Task = Every line of the records below that has the word "computer" should be copied.

Information supplied =

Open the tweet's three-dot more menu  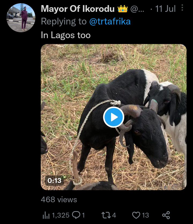pyautogui.click(x=182, y=8)
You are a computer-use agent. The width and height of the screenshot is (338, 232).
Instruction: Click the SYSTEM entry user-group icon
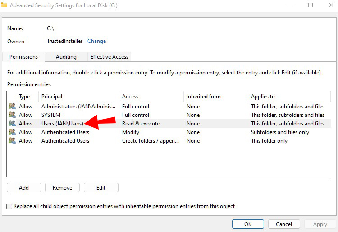pos(12,115)
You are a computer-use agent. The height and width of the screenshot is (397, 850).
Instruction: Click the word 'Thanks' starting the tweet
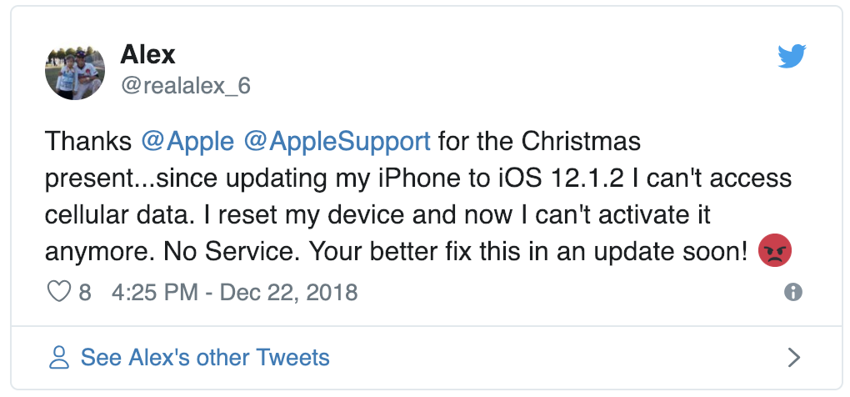pyautogui.click(x=88, y=142)
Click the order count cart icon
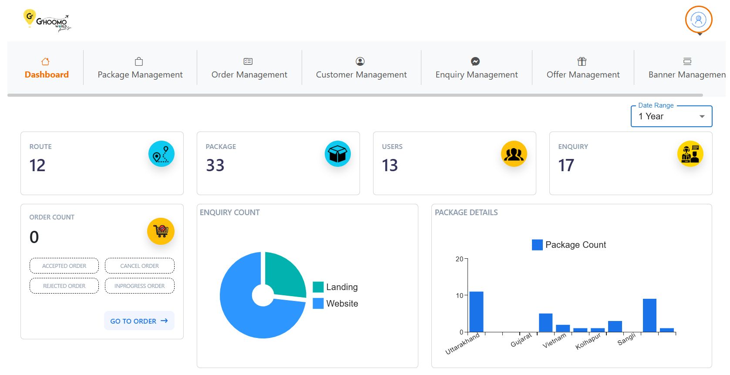730x375 pixels. coord(161,231)
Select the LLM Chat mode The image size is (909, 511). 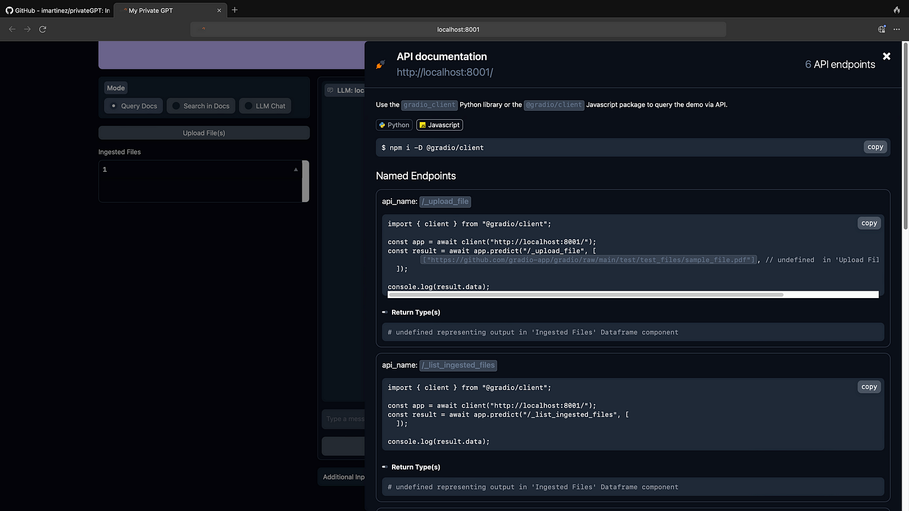[265, 106]
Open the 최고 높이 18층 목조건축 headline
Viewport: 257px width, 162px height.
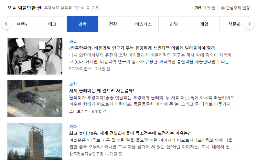(129, 133)
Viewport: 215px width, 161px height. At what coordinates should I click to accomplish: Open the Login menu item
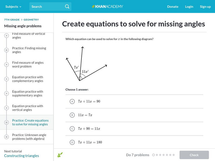pyautogui.click(x=189, y=6)
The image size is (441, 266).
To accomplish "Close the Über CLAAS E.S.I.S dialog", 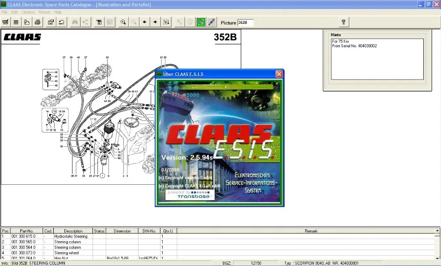I will (279, 74).
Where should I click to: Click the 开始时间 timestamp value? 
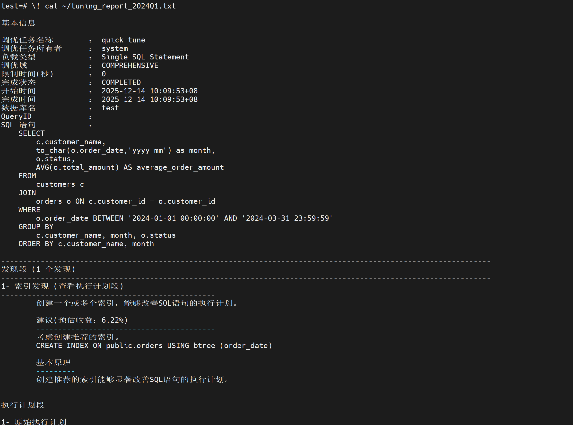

Output for this exercise =
You are a computer-use agent. The width and height of the screenshot is (338, 232).
You are a computer-use agent. The height and width of the screenshot is (397, 850).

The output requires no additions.